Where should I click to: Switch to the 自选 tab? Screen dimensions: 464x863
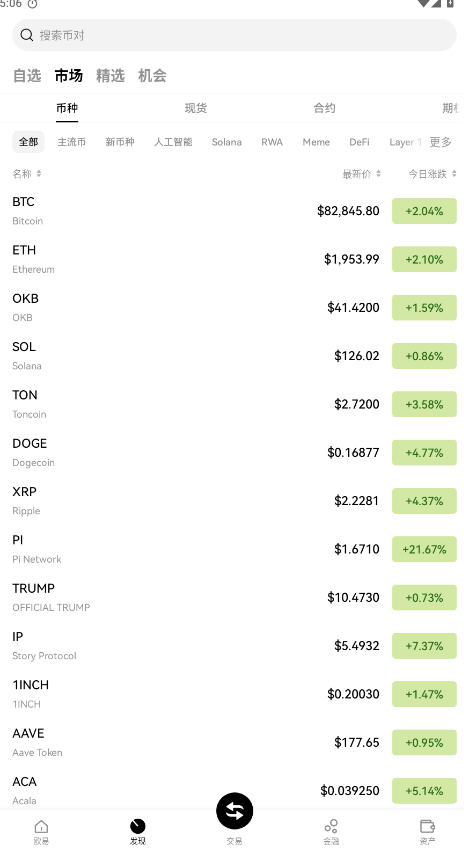(x=27, y=75)
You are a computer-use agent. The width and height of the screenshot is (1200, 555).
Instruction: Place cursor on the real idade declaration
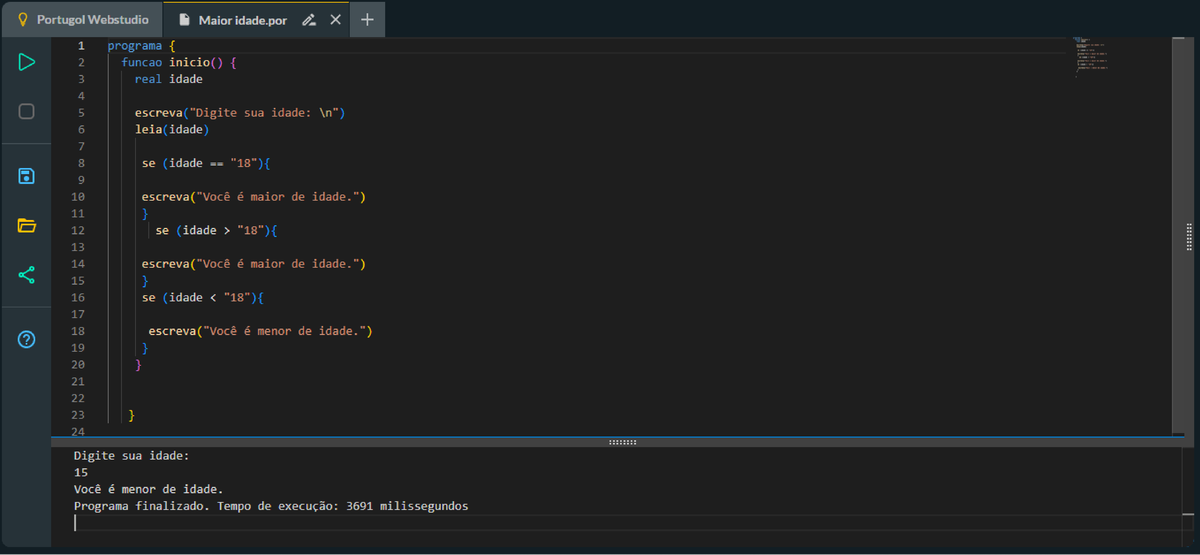coord(168,79)
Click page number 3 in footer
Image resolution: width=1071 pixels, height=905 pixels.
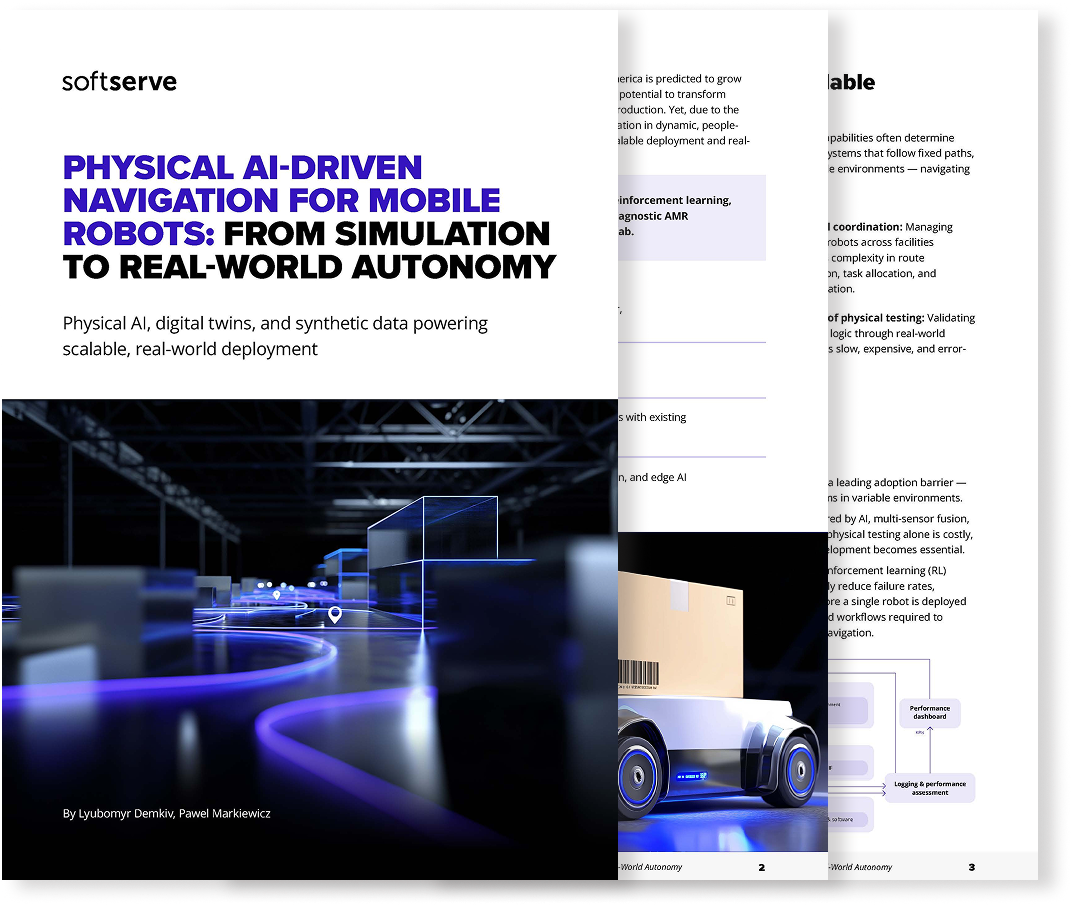click(971, 867)
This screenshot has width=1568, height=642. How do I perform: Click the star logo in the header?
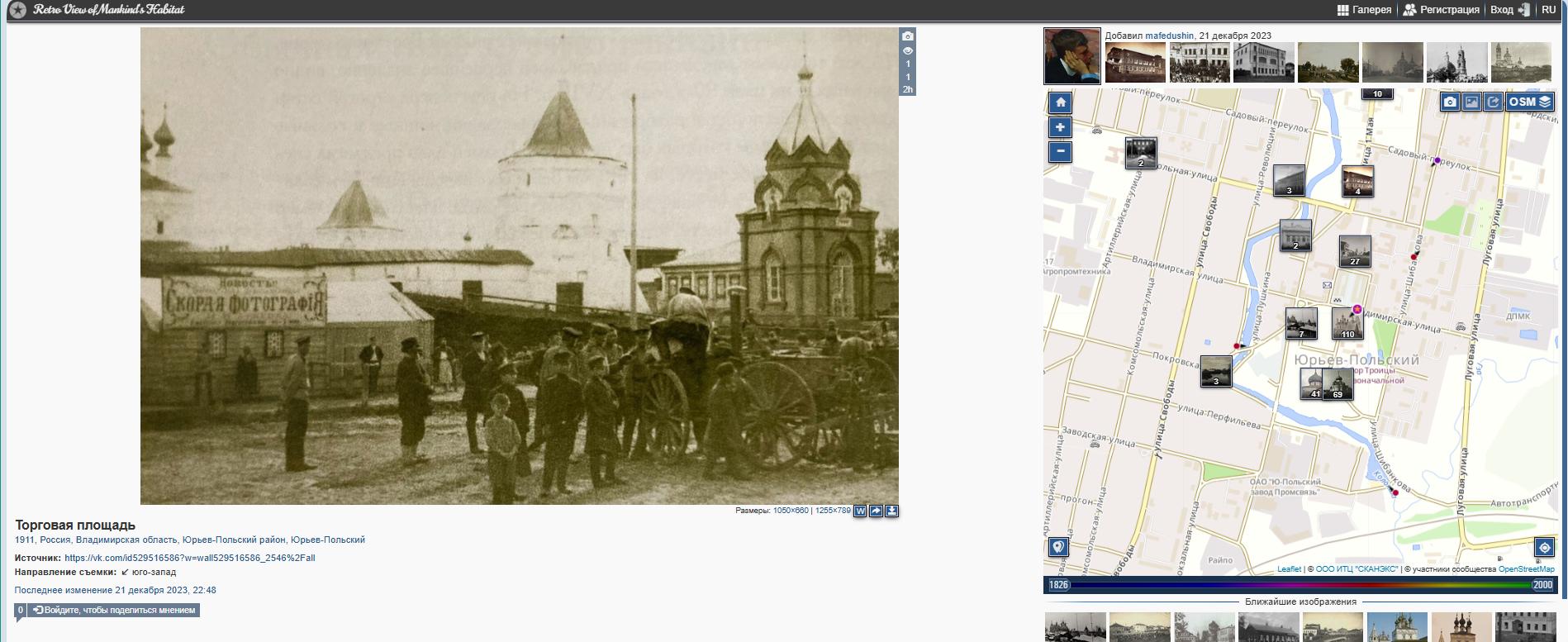pyautogui.click(x=17, y=10)

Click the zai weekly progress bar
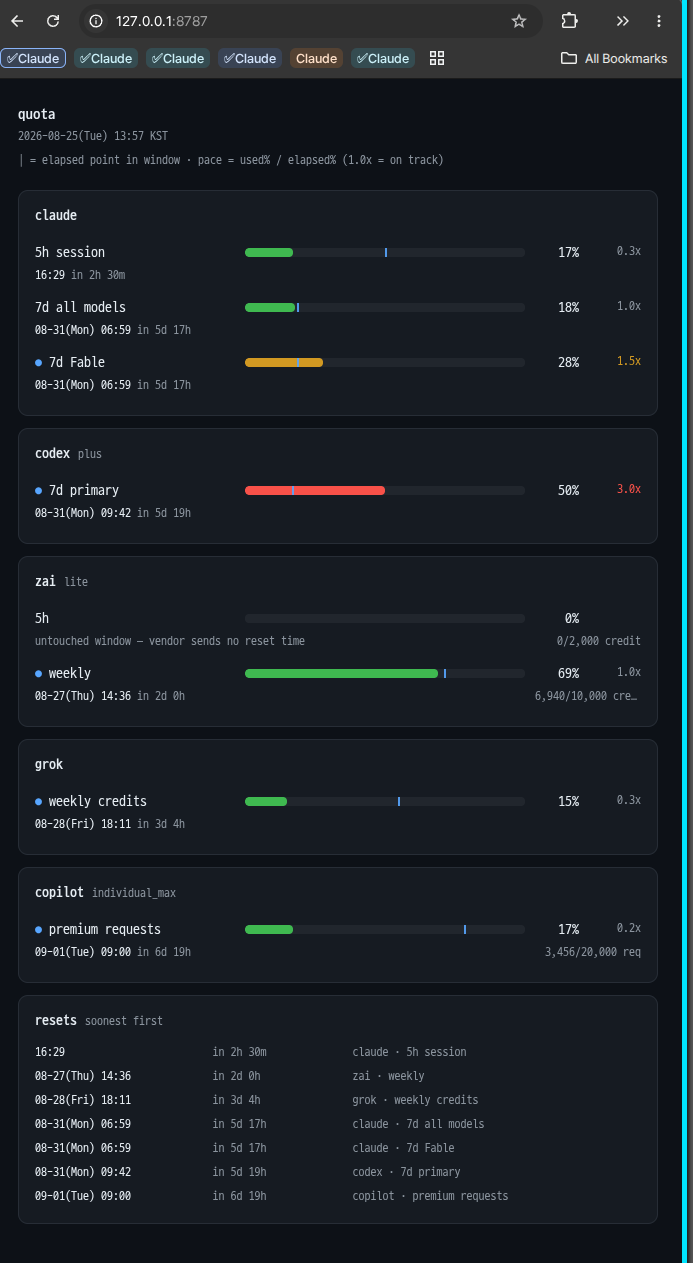pyautogui.click(x=385, y=673)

Exercise instructions
Without the pictures, give back every record precisely as shown.

Completed exercise
Where should I click to: Switch to the 自选 tab? Screen dimensions: 464x863
(x=27, y=75)
You are a computer-use agent. The width and height of the screenshot is (1200, 555).
Instruction: Place cursor on the real idade declaration
coord(168,79)
Click page number 3 in footer
Image resolution: width=1071 pixels, height=905 pixels.
click(971, 867)
This screenshot has width=1568, height=642. How do I perform: Click the star logo in the header?
pyautogui.click(x=17, y=10)

Click the zai weekly progress bar
pyautogui.click(x=385, y=673)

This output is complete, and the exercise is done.